Thao and Keung face an additional count in the indictment, which says they “wilfully failed” to stop Chauvin using excessive force against a prone, handcuffed Floyd, violating Floyd’s right to be free from unreasonable seizure.
Lane, who helped Keung physically restrain Floyd’s lower body, avoided being charged with the second count in part because videos record him asking his colleagues whether they should roll Floyd on his side, a position in which it is easier to breathe. Thao, meanwhile, contended with anguished onlookers, who screamed at police that Floyd had stopped breathing, by ordering them to stay on the sidewalk.
In his plea agreement with prosecutors, Chauvin agreed with the prosecution assertion that Thao and Lane did and said nothing to stop Chauvin’s use of force.
Many of the onlookers, who testified at Chauvin’s state trial, are expected to be called as witnesses at the federal trial. Neither prosecutors nor defense lawyers have publicly said if they will call Chauvin to testify.
Thao had worked for the Minneapolis Police Department for eight years; Lane and Keung had joined only a few months prior to the arrest, and Chauvin was their field training officer, something their defense lawyers are expected to emphasize.

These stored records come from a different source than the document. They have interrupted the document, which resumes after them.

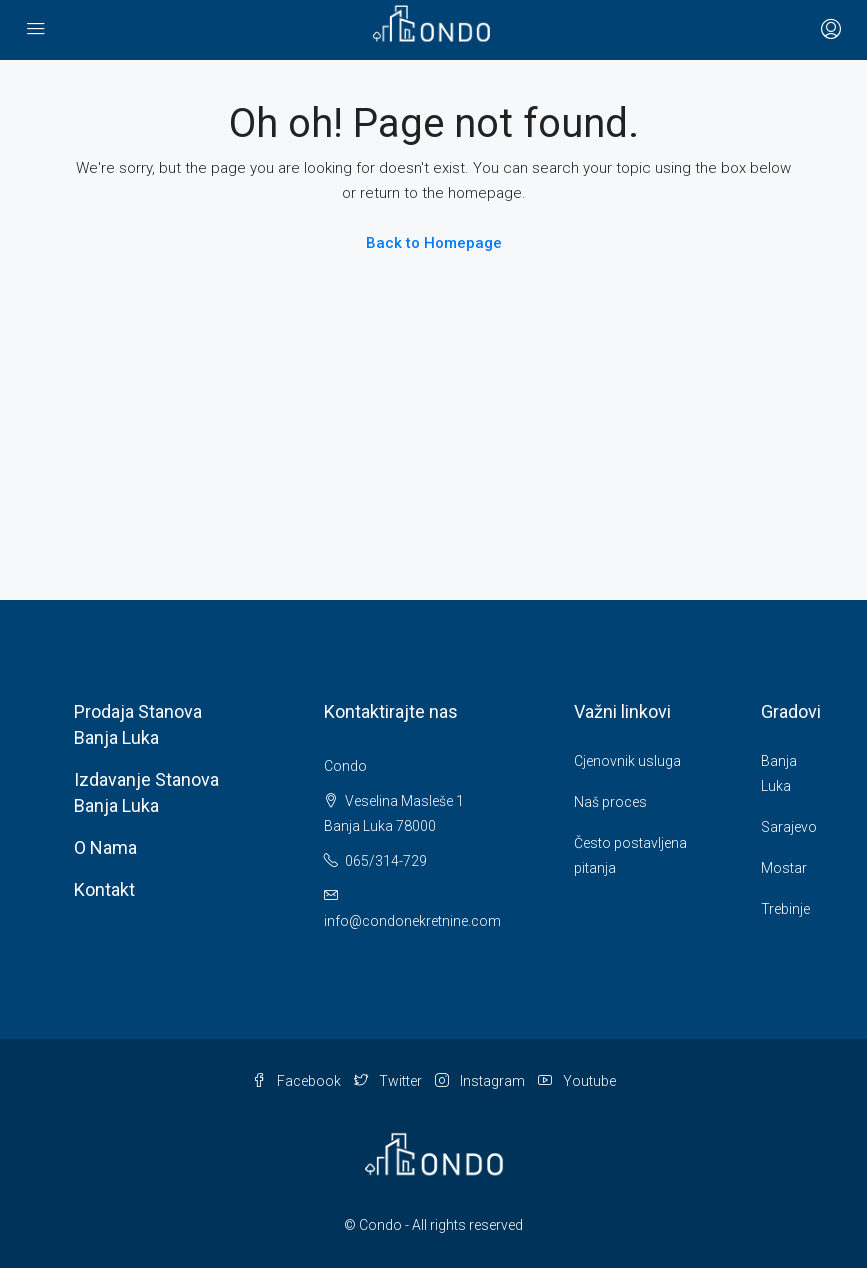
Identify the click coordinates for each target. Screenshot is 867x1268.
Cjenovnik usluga (627, 761)
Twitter (389, 1081)
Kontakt (104, 889)
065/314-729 (375, 861)
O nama (105, 847)
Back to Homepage (434, 243)
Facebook (298, 1081)
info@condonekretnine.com (412, 921)
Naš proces (610, 802)
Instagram (481, 1081)
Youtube (577, 1081)
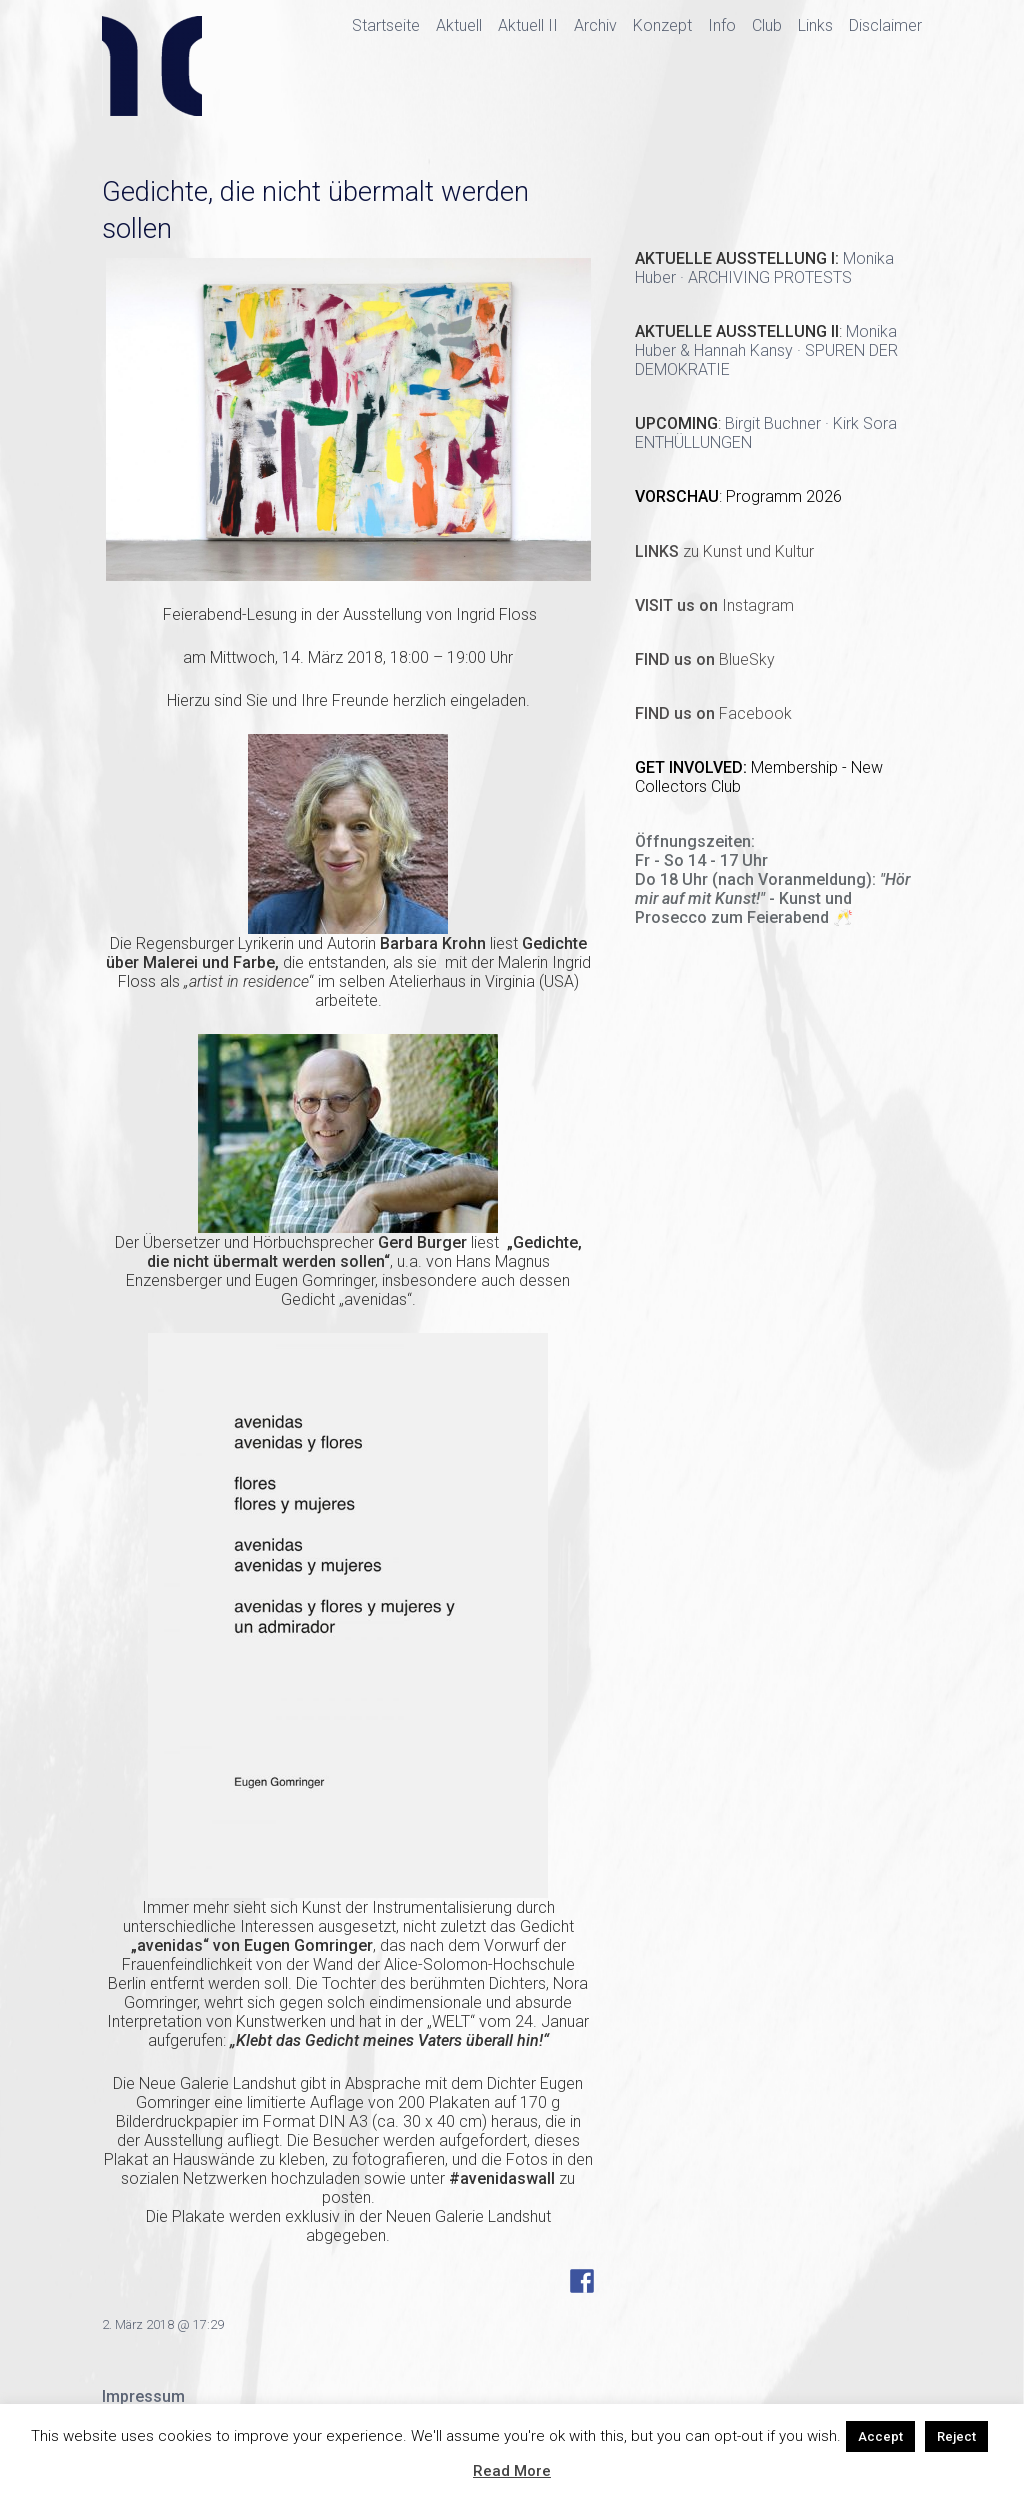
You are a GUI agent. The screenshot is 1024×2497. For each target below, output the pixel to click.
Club (767, 25)
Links (815, 25)
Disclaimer (885, 25)
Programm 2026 (784, 496)
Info (722, 25)
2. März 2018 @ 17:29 (163, 2324)
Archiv (595, 25)
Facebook (713, 713)
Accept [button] (880, 2436)
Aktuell (459, 25)
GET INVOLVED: (693, 767)
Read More (512, 2471)
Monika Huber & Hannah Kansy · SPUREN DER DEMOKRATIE (766, 350)
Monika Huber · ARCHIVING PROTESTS (764, 268)
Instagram (714, 605)
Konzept (662, 25)
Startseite (386, 25)
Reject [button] (956, 2436)
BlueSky (705, 659)
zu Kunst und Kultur (724, 551)
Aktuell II (528, 25)
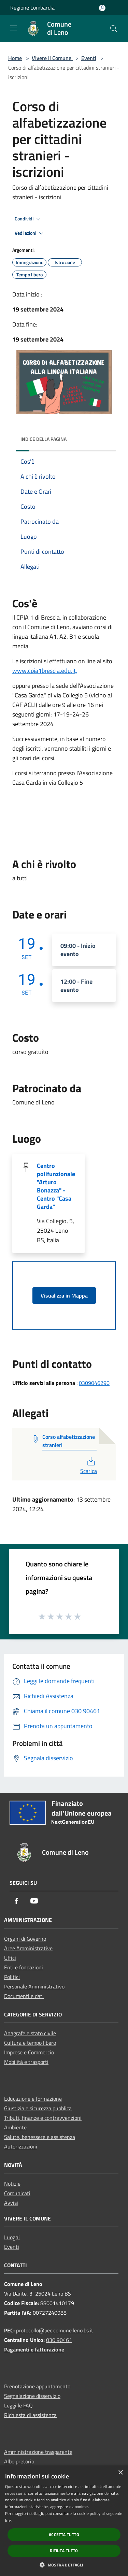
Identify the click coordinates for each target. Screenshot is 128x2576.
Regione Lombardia (32, 7)
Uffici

Legal experts said the prosecution might accelerate challenges to the “thin blue line” culture prevalent in U.S. police departments that discourages individual officers from speaking out against colleagues’ misconduct.
“It does run counter to the old-style culture of law enforcement, but it is not new,” said Candace McCoy, a criminal justice professor at New York’s John Jay College. “We’ve seen this concept develop over the past decade, with several large police departments that specially train officers on a duty to intervene.”